1899 in Music

Music reviews I’ve written for music published in 1899.


1. Frederick Delius: Paris: the Song of a Great City (9/10)

This has so much more life to it than so much of Delius’ work. Honestly, you’d wonder if it’s by the same composer of some of his super lush idylls that just wash over you with “isn’t this pleasant.” Maybe my favourite thing by him.


2. Edward Elgar: Enigma Variations (7/10)

The so-called “Enigma Variations” are disappointing if only because one thinks that maybe they will be weird (or at least mysterious). They are not weird. They are tuneful and crowd-pleasing.

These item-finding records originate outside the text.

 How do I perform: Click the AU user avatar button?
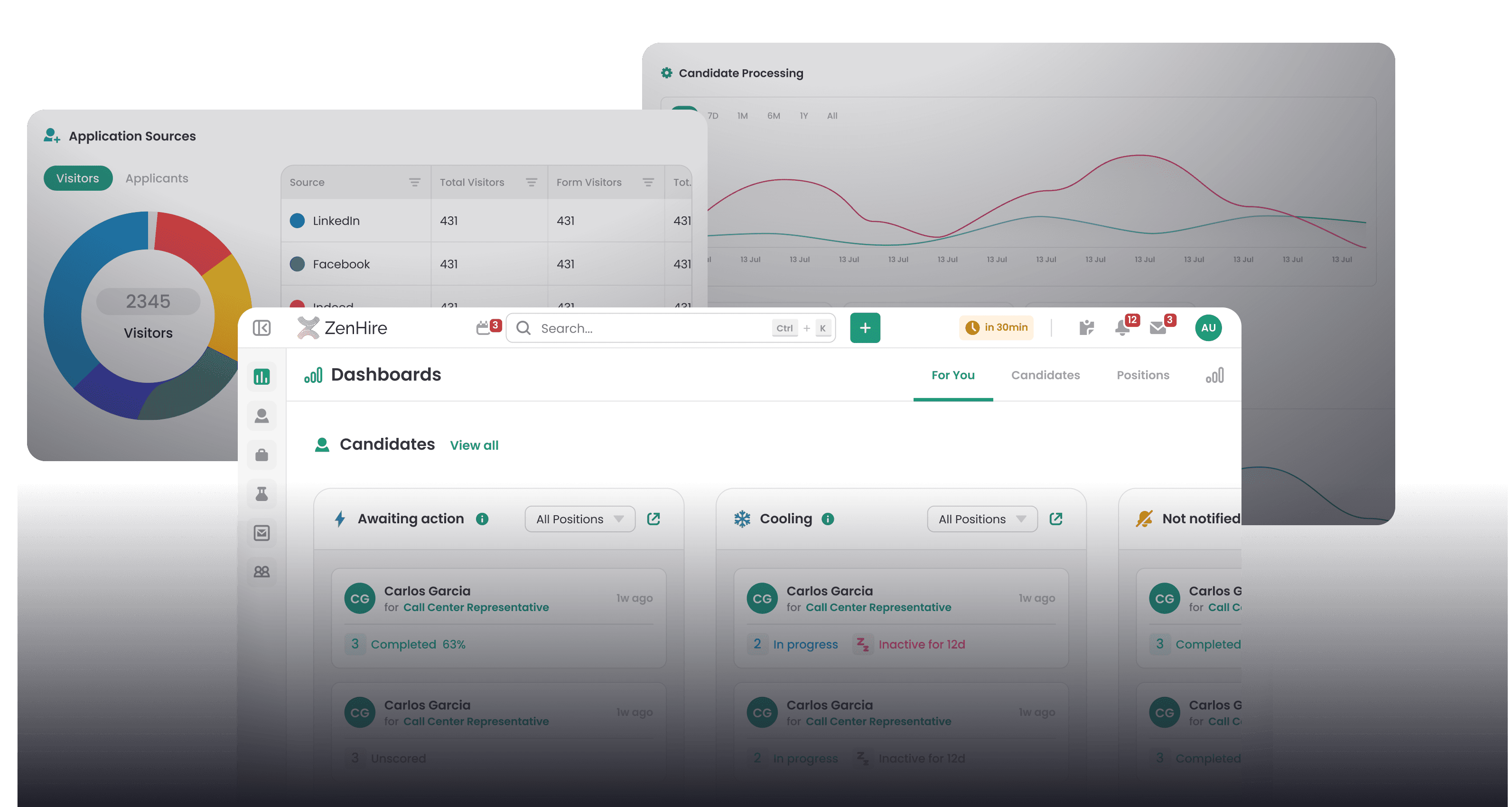[1208, 327]
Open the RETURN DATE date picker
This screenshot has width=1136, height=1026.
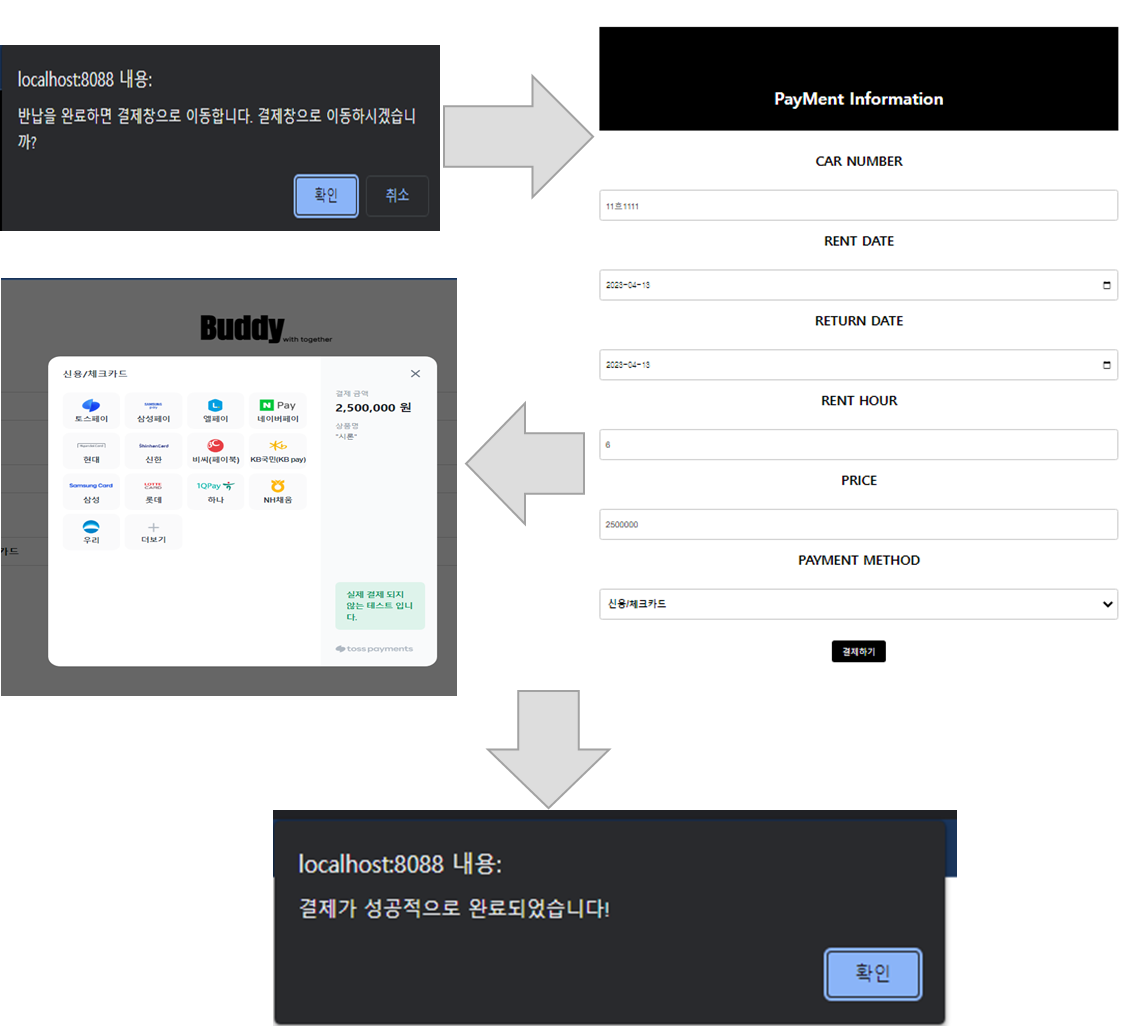pos(1106,364)
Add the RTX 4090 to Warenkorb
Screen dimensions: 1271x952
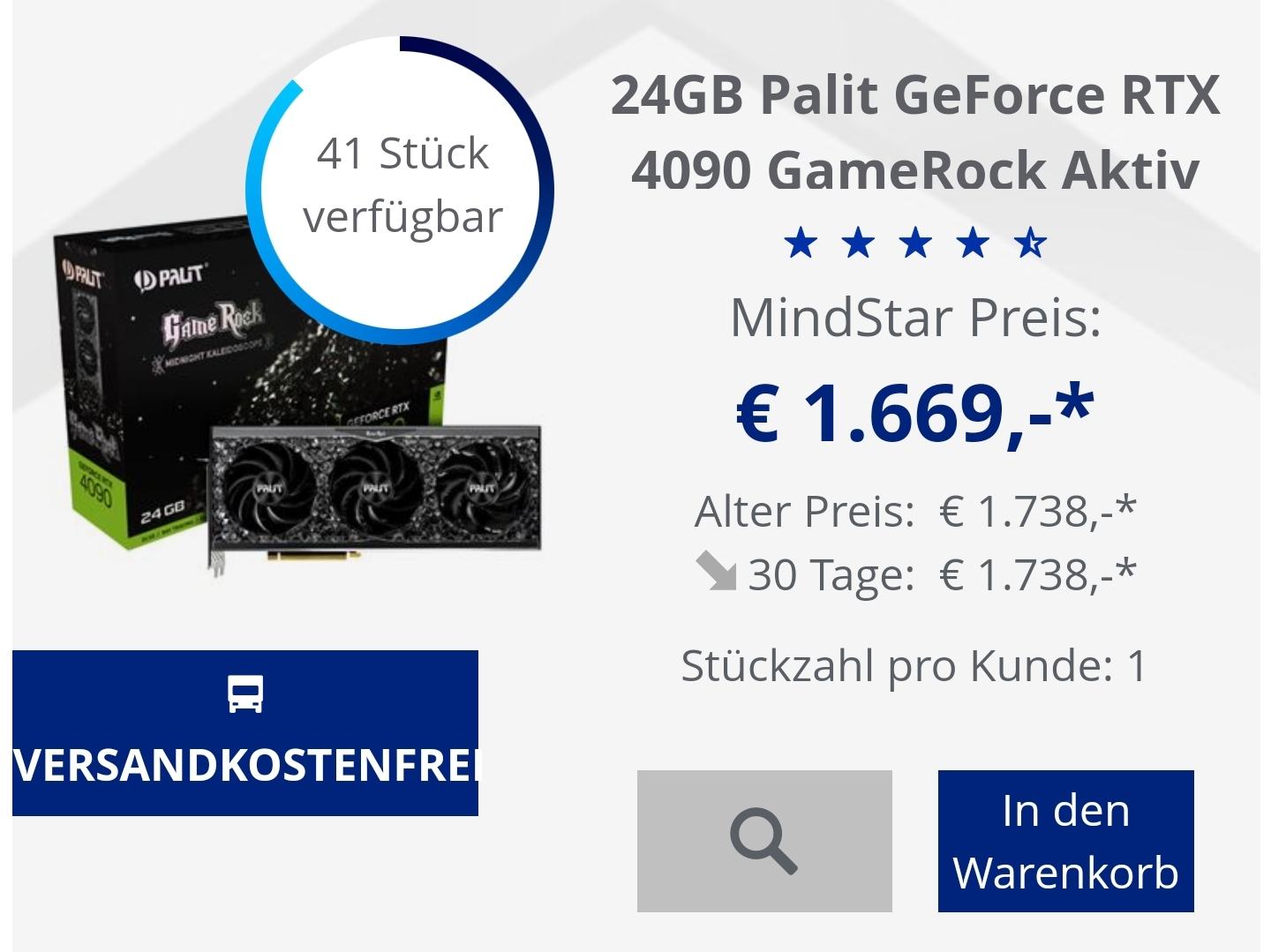1065,841
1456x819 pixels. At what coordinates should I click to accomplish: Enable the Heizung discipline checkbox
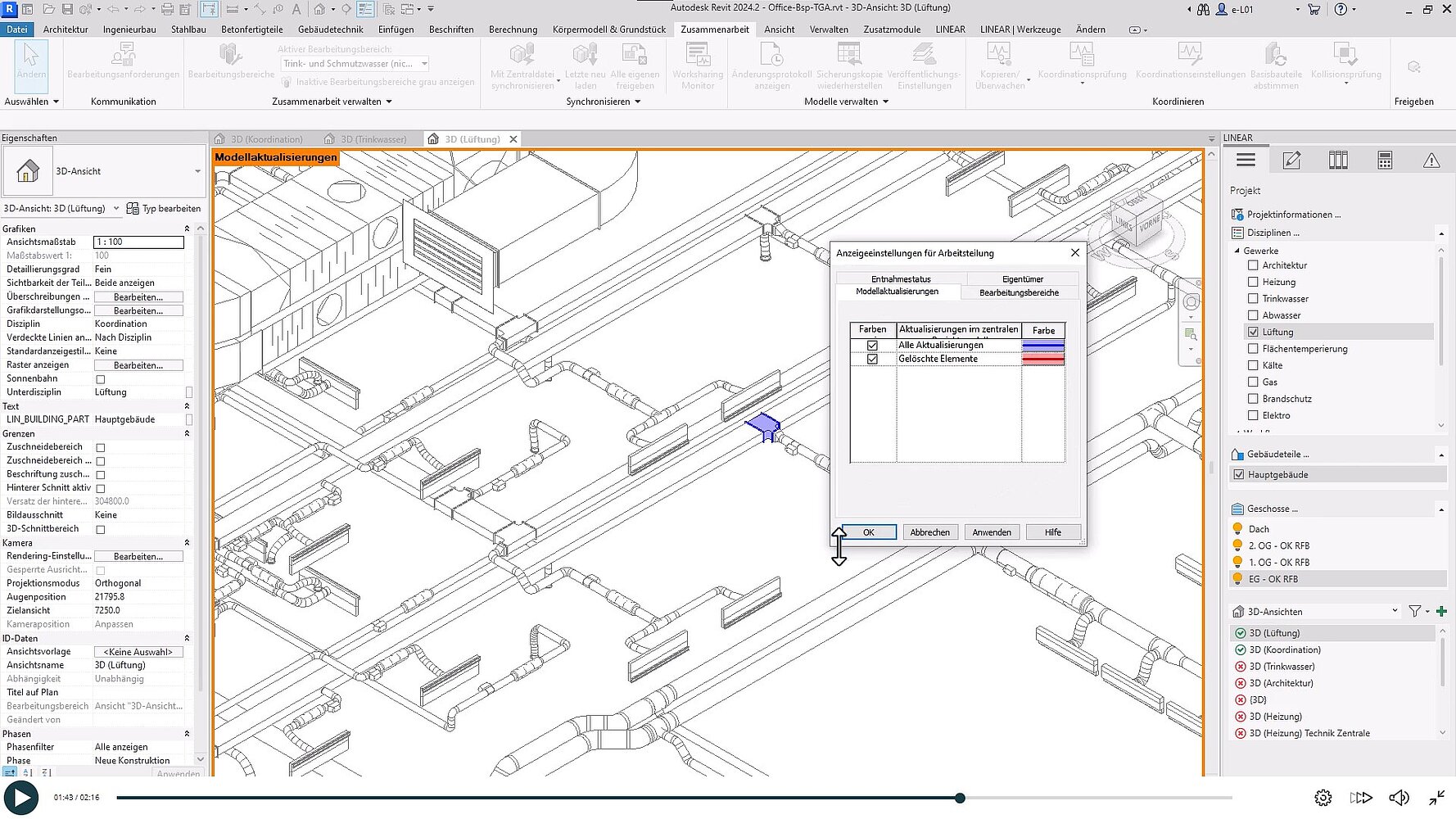(x=1253, y=282)
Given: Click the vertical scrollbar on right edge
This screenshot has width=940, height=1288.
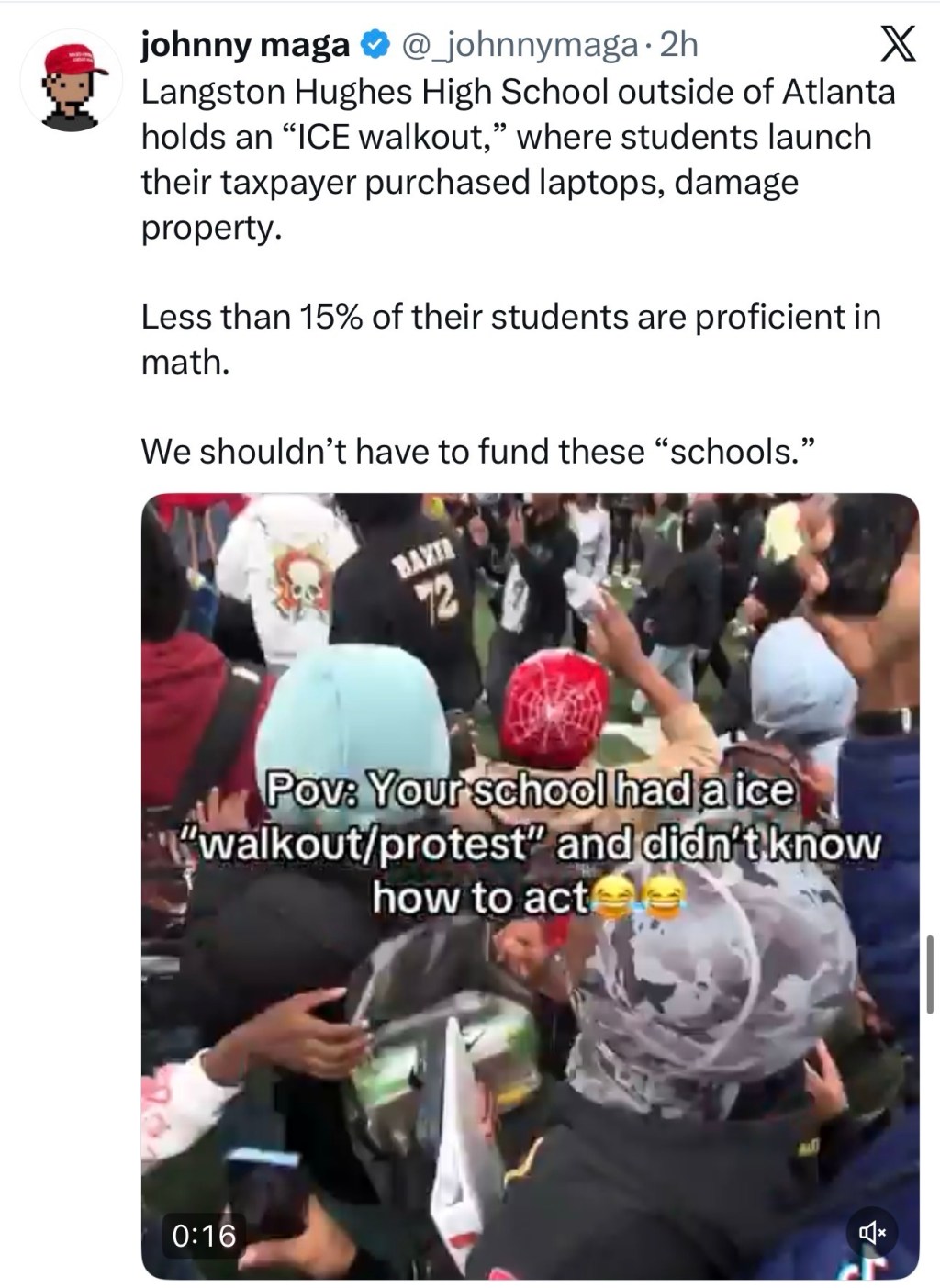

3. Erik Satie: Jack in the Box (7/10)

Only Satie would write a 7 minute “ballet.”  Jauntier than most of his music from this time. Not his best work in my mind, though you can see why he was attracted to ragtime.


4. Gustav Holst: “Walt Whitman” Op. 7 (7/10)

“Walt Whitman” is one of those overtures without a main piece. It’s jaunty but, not knowing about Whitman the man or his writing, I have no idea whether or not that is appropriate. The music itself is pretty typical early Holst – late Romantic music that doesn’t really challenge but pleases the ear and, at times, appears to flirt with classicism. It’s fine.


5. Maurice Ravel: “Pavane pour une infante defunte” (7/10)

I would prefer to hear the piano version of “Pavane pour une Infante d’efunte” but this is exactly the type of music I think of when I think of early Ravel (excepting “Bolero” of course.)